# Image Caption Generator

This notebook is a to-do guide about generating captions for images and it's comparision to the latest models for generating these captions. 

# Problem Description

Image caption generation models are models that analyze images and automatically generate relevant captions. 

They combine techniques from computer vision and natural language processing to “understand” an image's visual content and express it in natural language. This task is complex because it requires not only recognizing objects in an image but also understanding their context, relationships, and the ability to translate this understanding into a coherent sentence.

## Intuition

- Images can be compressed to vectors of a multitude of features. These can be generated using a CNN (Convolutional Neural Network).

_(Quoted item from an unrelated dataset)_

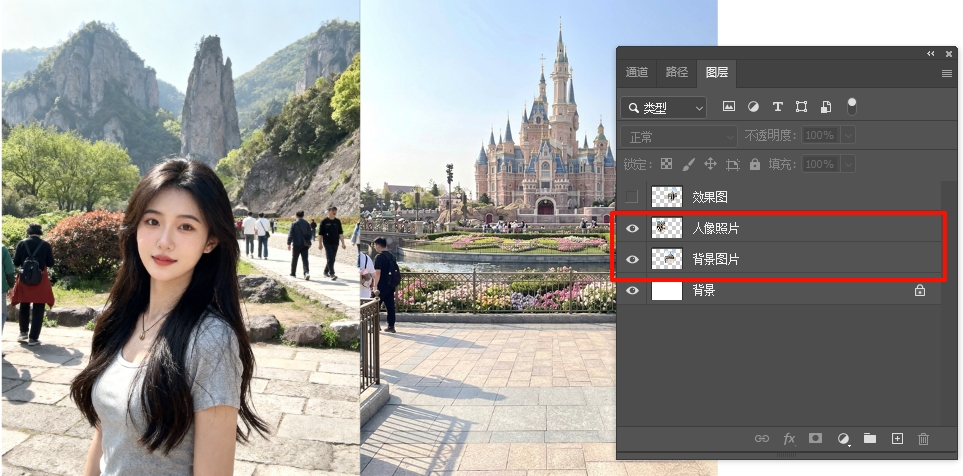This screenshot has height=476, width=963.
Task: Filter layers by type (T) icon
Action: 777,107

- Our goal is to generate a suitable `caption` for the image given, which is a sequence of texts. We can generate a sequence using an RNN (Recurrent Neural Network) like LSTM(Long-Short Term Memory) or GRU (Gated Recurrent Unit)

- We push the Image vector(feature vector) as our initial state for RNN and try to generate text at each time-step of the RNN using the feature vector.

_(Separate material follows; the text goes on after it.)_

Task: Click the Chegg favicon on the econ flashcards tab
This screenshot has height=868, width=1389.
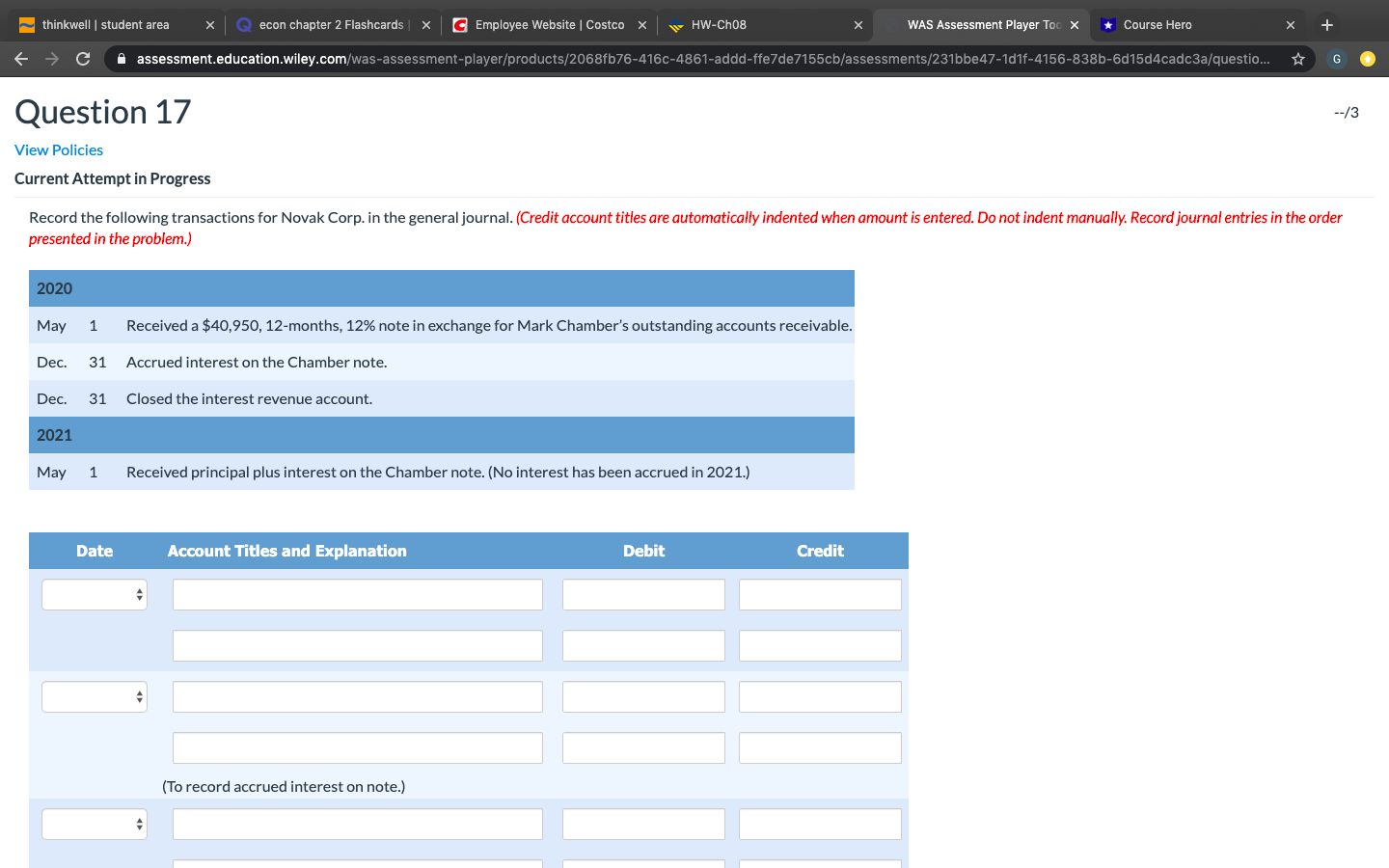Action: coord(243,24)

- While training, we will already have our images and captions at the ready. Get our feature vector of the image and push the feature vector against a untrained/ pre-trained RNN and compare it with our actual caption output. Train it with back-prop to get better at accuracy. 

# Strategy

- Use the pretrained `Inception_V3` model to generate the feature vector of the image.

- Pass it through an RNN to generate an output embedding and compare it to the actual output in the embedding form, use an error function with these two and backprop to get a fix of this hybrid model, to generate accurate captions. 

- We are going to implement both `LSTM` and `GRU` architectures as our caption generation models.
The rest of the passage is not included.